Entiendo que Lars Von Trier negase su consentimiento tanto a la amputación de la película (ignoro hasta que punto nos ha llegado censurada) como a su exhibición en dos partes; solamente después de ver la segunda accedes a la lógica del conjunto, porque es los últimos veinte minutos cuando ligas la historia, cuando, te guste o no lo que has visto, todo cuadra. Lo que no alcanzo a comprender porque el director ha tirado por la taza del váter al menos dos de las cuatro horas que dura la cinta. Sobre todo en la primera entrega, el relato en primera persona de la vida sexual de la protagonista – una especie de Sherezade en el cuerpo de Charlotte Gainsbourg – está salpicado de metáforas incomprensibles, cuando no gratuitas, y de paralelismos absurdos (Fibonacci, cabalística, mitología…). El virgo perdido a golpe de metrónomo, la ‘caza’ delirante en unos vagones de tren, el trasiego compulsivo, y convulso, de un polvo que lleva a otro… son capítulos que podrían tener su gracia si no fuese porque en realidad, más que una historia, conforman una vacua secuencia donde el instinto provocador del autor se impone a su faceta de buen narrador. La boutade en este caso aburre o, como poco, resulta accesoria.

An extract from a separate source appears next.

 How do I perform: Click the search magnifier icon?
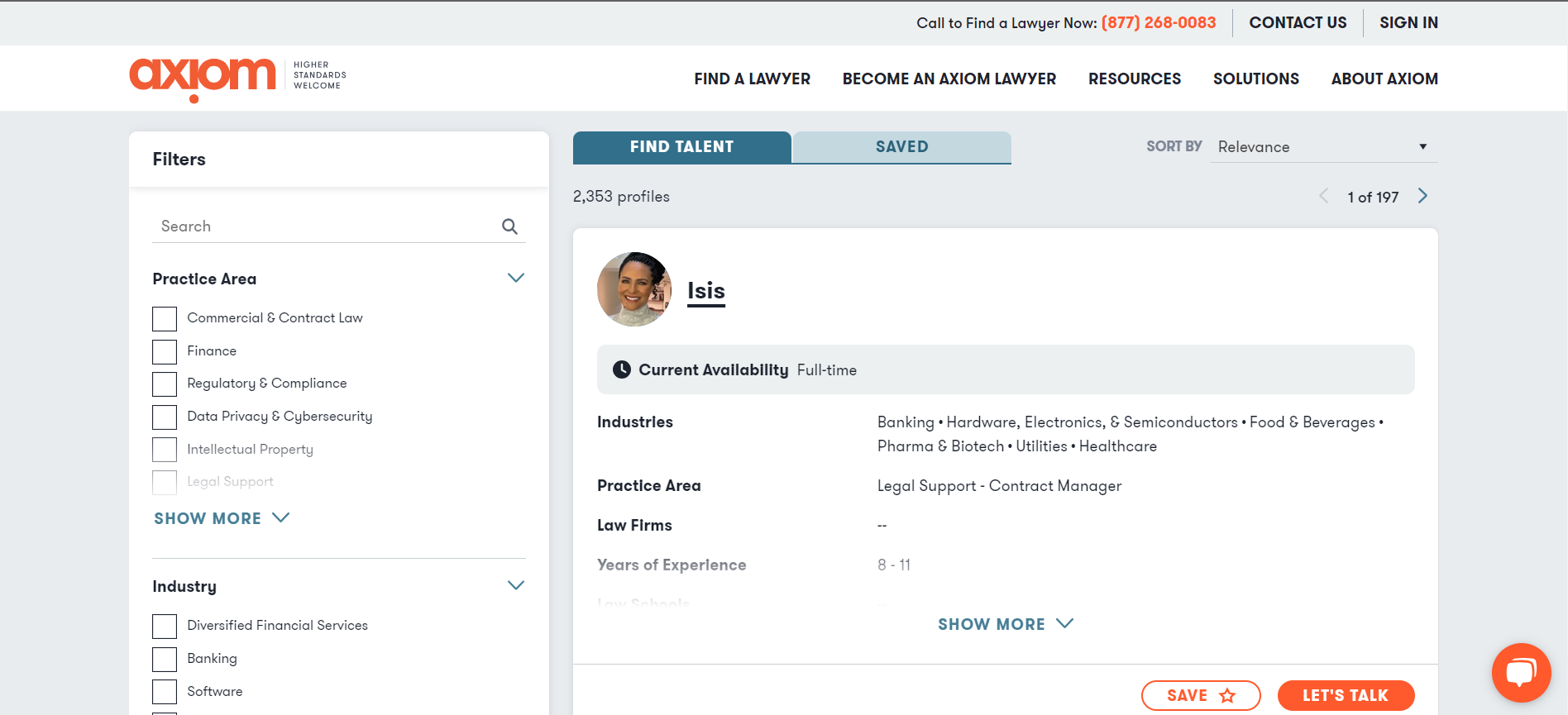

De los primeros 120 minutos que se exhibieron en las salas comerciales se puede salvar la interpretación de Stacy Martin y la genial escena de Uma Thurman – tan surreal como transgresora por la incomodidad que transmite -.

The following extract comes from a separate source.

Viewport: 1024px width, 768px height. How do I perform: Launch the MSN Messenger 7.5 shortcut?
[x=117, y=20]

En la segunda parte la maraña se aclara, el personaje central asume las consecuencias de sus actos, su dolor alcanza una dimensión interesante y el film se vuelve una especie de oda a la libertad para decidir del que se sabe profundamente imperfecto y, de paso, un alegato feminista que a mí particularmente me convence; el problema es que para entonces ya nos hemos ido varias veces de la trama y nos hemos cansado de escenas desnudas y de desnudos, que no eróticas.